Fast Food With a Pedigree
The latest point of pride for star chefs has more to do with French fries than foie gras. In December, David Burke, of New York's Davidburke & donatella, launched Burke in the Box in the flagship Bloomingdale's (1000 Third Ave., 212/705-3800). A Kobe beef hot dog ($14) pairs well with fries topped with Asiago cheese and truffle oil ($4.50). Burke doesn't like to call it fast food--"I think of it as fast casual"--and, to add to the distinction, diners who eat in are served on real china.
Thomas Keller, the chef at two of the country's best-reviewed restaurants (French Laundry in Napa Valley and Per Se in New York), is expanding the reach of Bouchon Bakery, his Yountville, Calif.-based boulangerie. In March, a New York outpost opened one floor below Per Se, in the Time Warner Center (10 Columbus Cir., 212/823-9366). Next month, a third location makes its debut in the Venetian in Las Vegas. The menu now features more substantial fare, including a delicious Niçoise salad sandwich ($13.25).

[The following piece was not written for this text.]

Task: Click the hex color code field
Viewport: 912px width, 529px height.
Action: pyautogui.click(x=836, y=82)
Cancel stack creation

Three years ago, Tom Colicchio, of Craft in New York, spun off a sandwich shop cleverly called 'Wichcraft, where deli standards like roast turkey get dressed up with avocado, grilled onions, and thick bacon (sandwiches from $6, wichcraftnyc.com). The burgeoning chain now has three outposts in New York and one at the MGM Grand in Las Vegas. This year, Colicchio plans to open six more in Manhattan, as well as one in San Francisco.

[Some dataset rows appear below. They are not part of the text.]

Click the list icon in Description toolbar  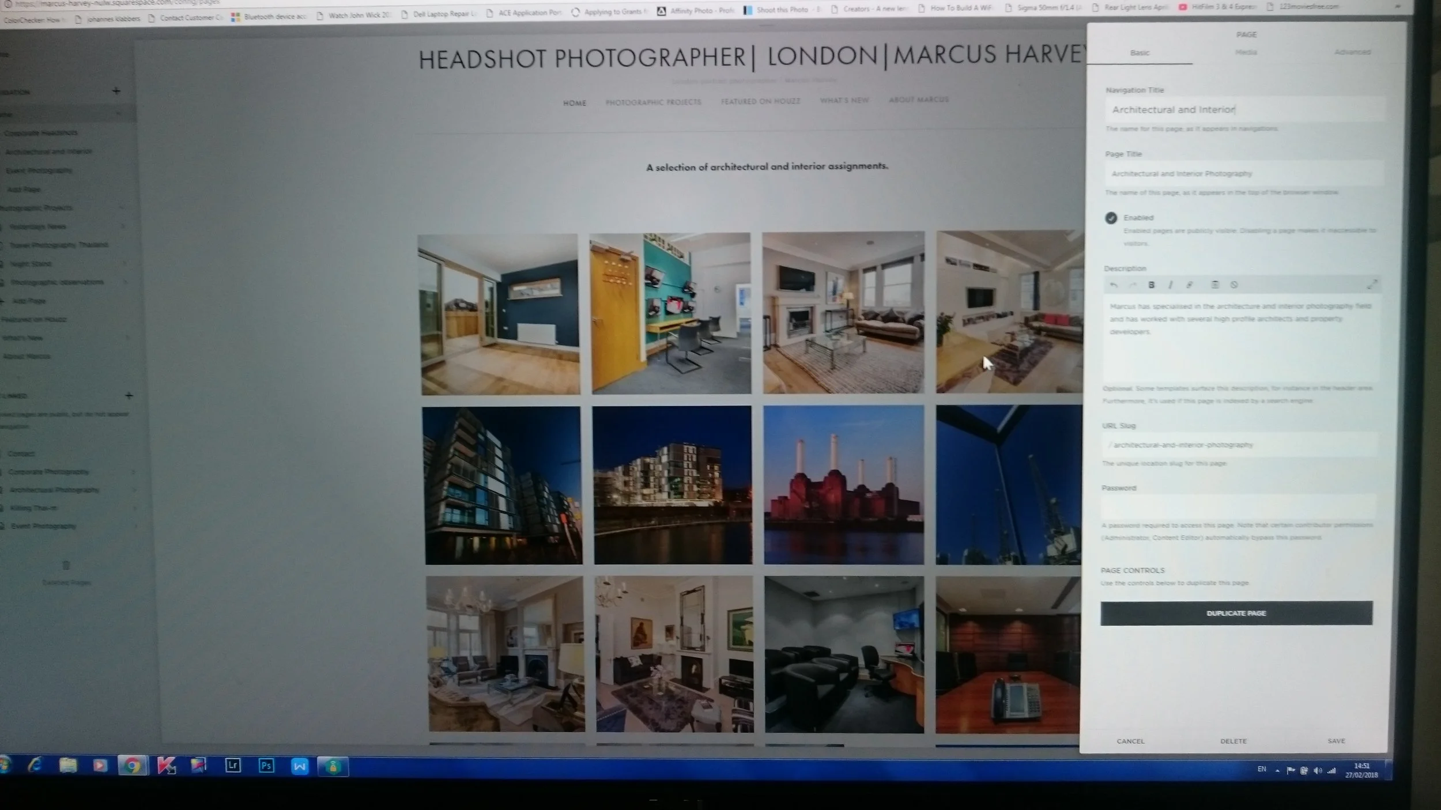click(1214, 285)
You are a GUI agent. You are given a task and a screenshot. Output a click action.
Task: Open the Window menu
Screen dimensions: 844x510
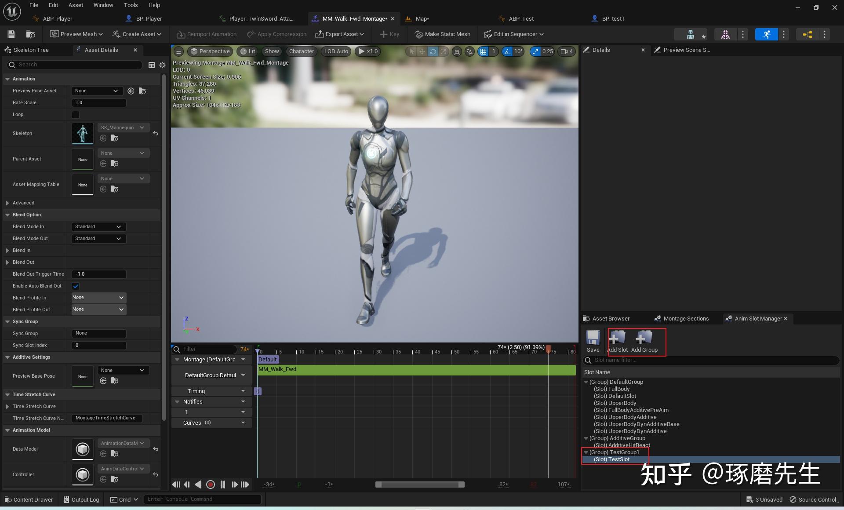[x=103, y=5]
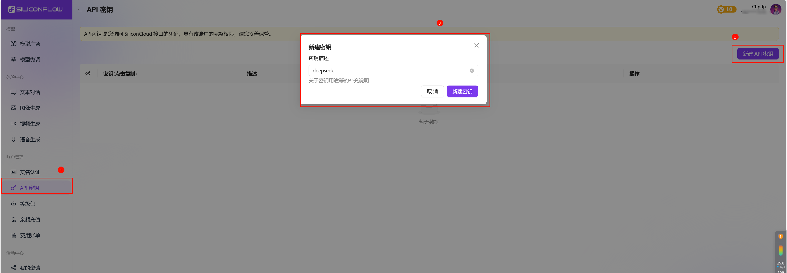Viewport: 787px width, 273px height.
Task: Click the 视频生成 camera icon
Action: pyautogui.click(x=13, y=124)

One of the pioneers of the haute fast-food trend is Spanish chef Ferran Adrià, of El Bulli. His Fast Good opened in Madrid in 2004; a second recently followed, in the city's upscale Salamanca district (3c Juan Bravo, 011-34/91-577-41-51); and there's a third in Santiago, Chile (2890 Av. Isidora Goyenechea, 011-562/326-2604). The company plans 12 more locations across Spain and an expansion to international cities, including New York, within the year. The famously experimental chef is less ambitious than at El Bulli, but fare at Fast Good is hardly run-of-the-mill. Burgers are made of veal and served with Manchego, Gorgonzola, or Tetilla cheese on crusty Galician bread ($7).
In October, Rick Bayless opened Frontera Fresco at the food court in downtown Chicago's Marshall Field's. Sweet corn, goat cheese, and green chili tamales go for just $2.75 each (111 N. State St., 312/781-4483). The same month, also in Chicago, Charlie Trotter introduced Trotter's To Go Express. His Darjeeling tea--cured smoked salmon sandwiches ($8) became an instant hit (200 W. Monroe St., 312/499-0640). Known for 10-course degustation meals, Trotter says his own need for speed inspired him. "As the parent of a busy teenager, I don't have the luxury of sitting down for hours at each meal," he says. "A fast meal doesn't have to be fast food as we know it."